Can you find 5 things to be grateful for? Focus on the things that are good /different/interesting about this trip. Rather than focusing on what it isn't.

I find it really hard making conversation with strangers. This doesn't come easily or naturally to everyone but it's an important life skill. For most people it's a case of asking some open- ended questions - some people will then just chat and chat, others will use it as a prompt for dialogue. Occasionally you get some people who give short, closed answers and don't ask questions back. That's life, don't take it personally.

Landlubber2019 · 25/12/2023 09:05

you have chosen to travel at Christmas time and you have very kindly been invited to share the experience with another family and culture. Honestly if I was your boyfriend I would be embarrassed and re-evaluating my relationship unless you could get your game face on and start looking appreciative of the situation.

Start being grateful for what you have and not looking at what you don't have ! The beach will be there on boxing day

letitbe78 · 25/12/2023 09:16

Thank you, I think I need try to stop having expectations !

OP posts:
Iknowtheyareusefulstorage · 25/12/2023 09:22

Sweetheart, it is what it is. Find the joy in the little things (and make sure you smile).
Do you have a notebook? Then either sketch or journal - ask the people with you for their best Christmas memories, or get them to tell you about their favourite festive food, or start mapping out a family tree- that gets everyone involved and is a great way to get to know people.
Merry Christmas and big hugs x

Createausername1970 · 25/12/2023 09:25

Expectations are the biggest reason most of us get disappointed at some point. 😁. I am guessing you are fairly young (20s) I am fairly old (60s). My best bit of advice is that it's ok to expect the best, but at the same time prepare for the worst. John Lennon said something like "life is what happens while you are making other plans" and it's true!

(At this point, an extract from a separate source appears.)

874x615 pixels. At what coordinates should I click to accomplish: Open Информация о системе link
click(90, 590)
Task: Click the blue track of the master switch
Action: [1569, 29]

It is hard to talk to strangers and it is one of my regrets that I didn't overcome that earlier. Chatting to strangers can be utterly boring, but it can also be unexpectedly interesting. It's a skill, but you need to practice it to get better at it.

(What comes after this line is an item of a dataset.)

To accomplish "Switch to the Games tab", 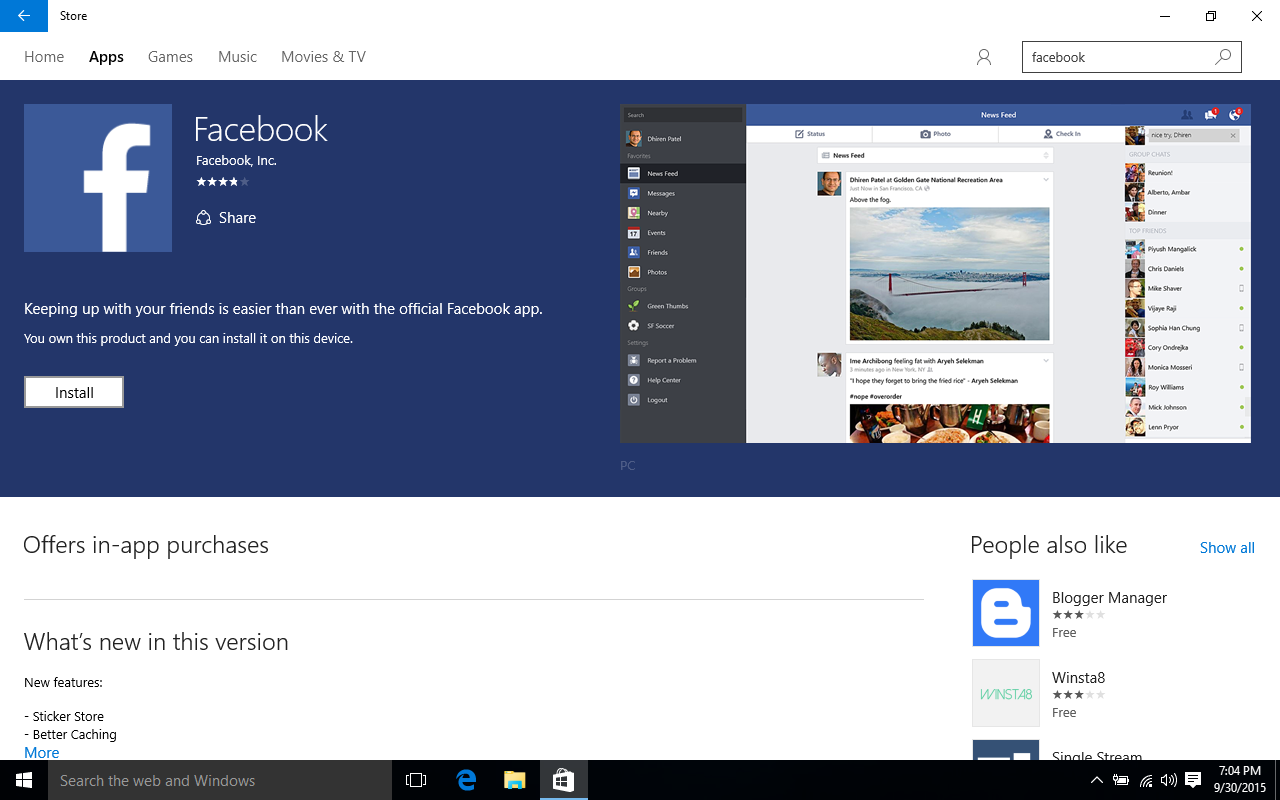I will pyautogui.click(x=170, y=57).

Can you offer to help with something to break the ice?

AppaTheSixLeggedFlyingBison · 25/12/2023 09:27

I understand why it's hard. For your boyfriend he has his friend whereas you don't.

The situation is what it is though. And all you can do is make the most of it. Do you have anything you can do, e.g. a book to read, etc

MatildaTheCat · 25/12/2023 09:28

Ok it does sound hard but find a way to connect. Are there children to play with? A teenager to paint nails/ listen to music with? A person cooking you can help? Doing something is way easier than trying to converse with strangers.

They won’t be strangers for long but if this is a serious relationship then this will be your reality going forward. It’s worth thinking about if it’s really going to make you unhappy. Nb I have a lot of international family members who have successfully done this.

ImCamembertTheBigCheese · 25/12/2023 09:29

I'm with PP, talk to people. It is a really good skill to have.

It is hard away from home for the first time at Christmas but your bf is right, try and make the most of it. Staring into space is not polite when being hosted.

ActDottie · 25/12/2023 10:02

You need to learn to make conversation with new people. It’s such an important life skill.

I used to think people wouldn’t want to talk to me but then my mum said to me once that people are always happy to talk about themselves, so now in these situations I ask people questions and it really helps break the ice. So in your scenario I’d be asking if they’re enjoying the food? Is this how the usually spend Christmas? Etc. it just opens up the conversation.

letitbe78 · 25/12/2023 12:21

Thank you guys x

OP posts:
FindingMeno · 25/12/2023 12:44

You will look back on this as a memorable Christmas.
Make it one!
Immerse yourself in the experience and just go with the flow.